==== TASK DATA ====
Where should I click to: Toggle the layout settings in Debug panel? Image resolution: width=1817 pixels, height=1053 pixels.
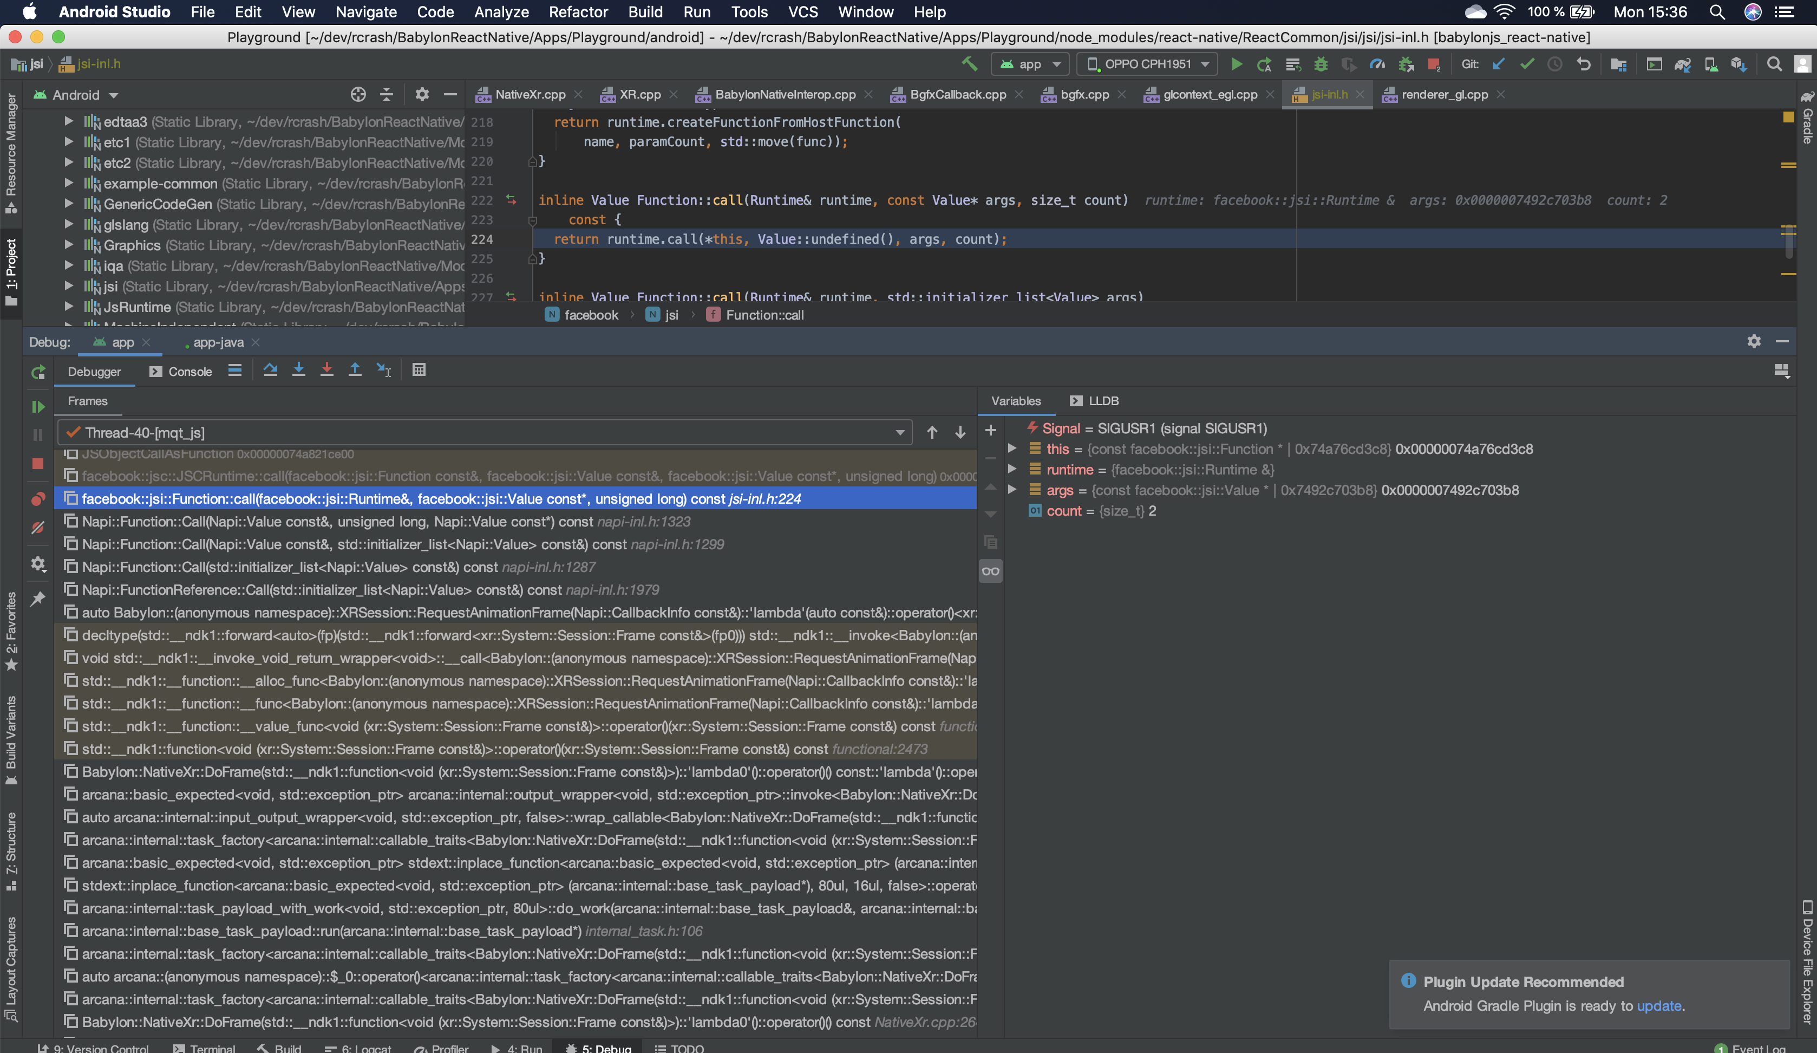(x=1783, y=371)
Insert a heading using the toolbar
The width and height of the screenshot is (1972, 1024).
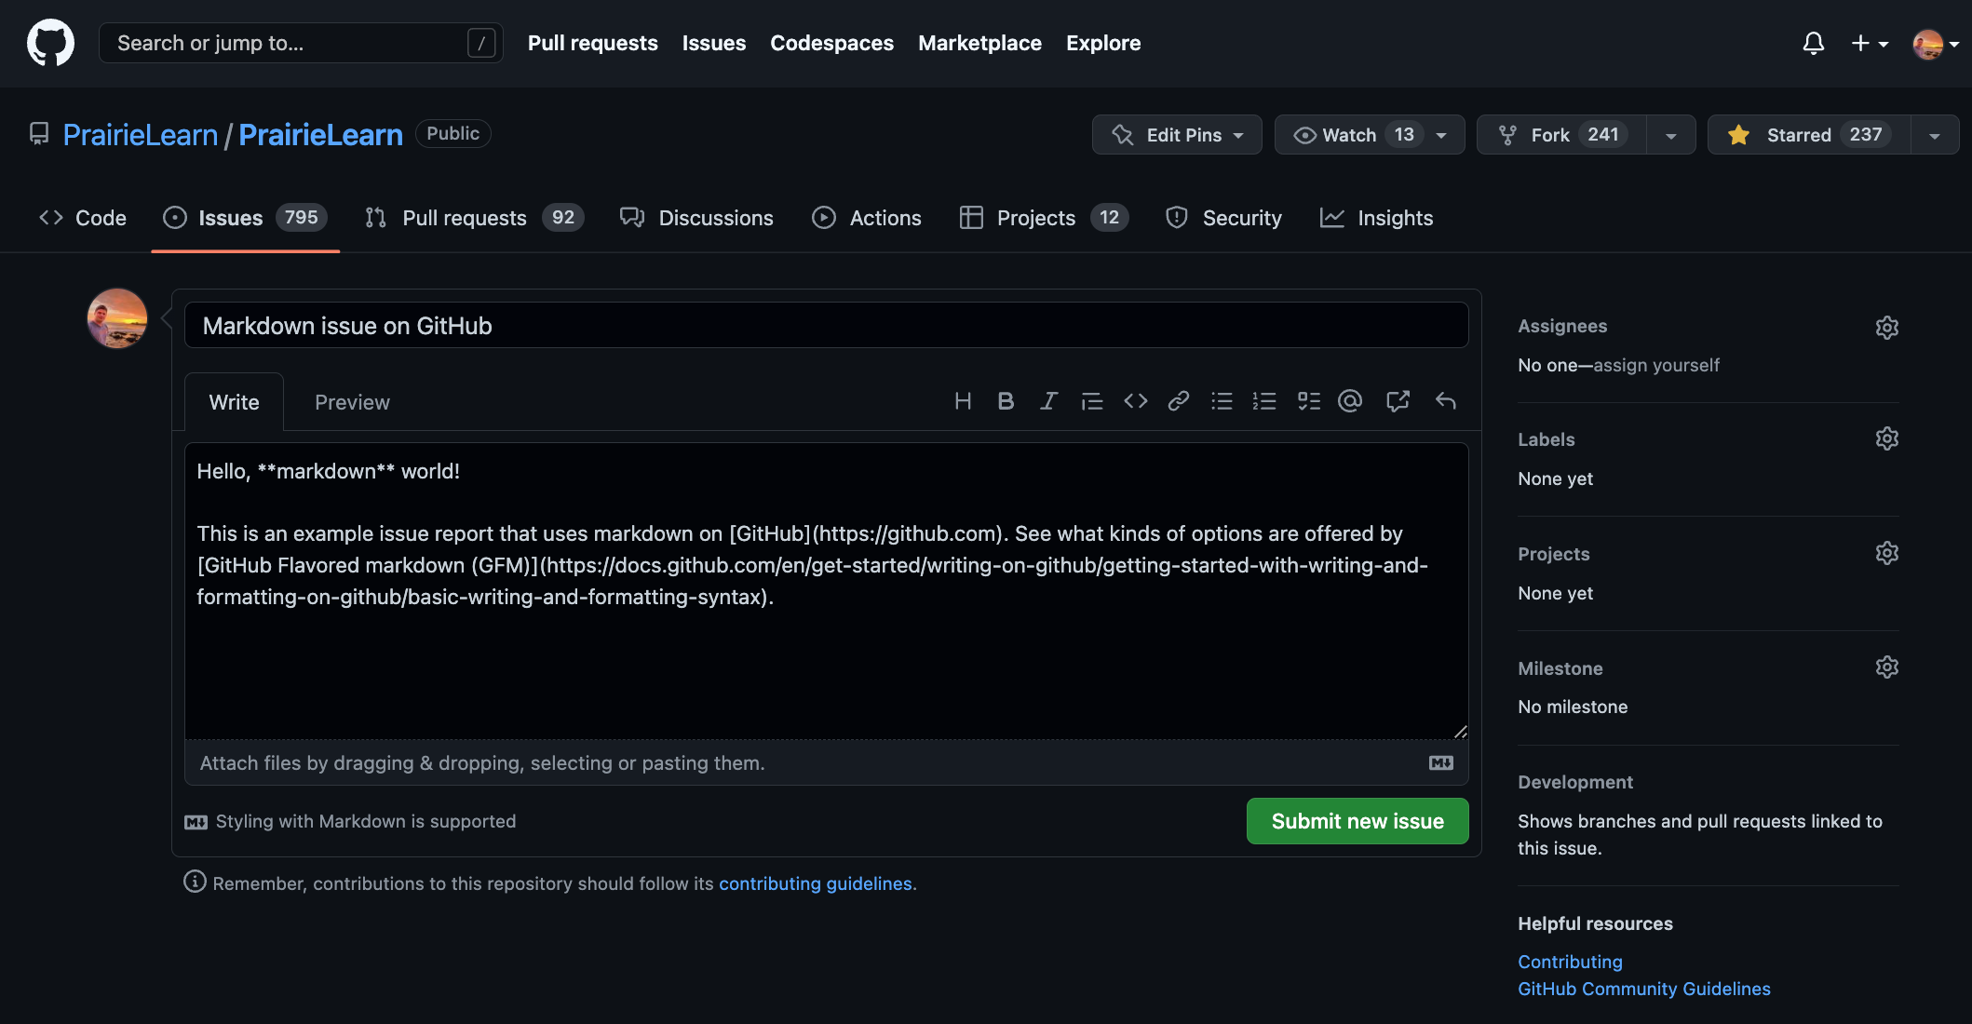[963, 401]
====
§ EXERCISE DESCRIPTION:
Everything from the line that contains "Insert a heading using the toolbar" through the final line of the material should be returned exactly, except the pictures.

§ TASK ANSWER:
Insert a heading using the toolbar
The width and height of the screenshot is (1972, 1024).
[963, 401]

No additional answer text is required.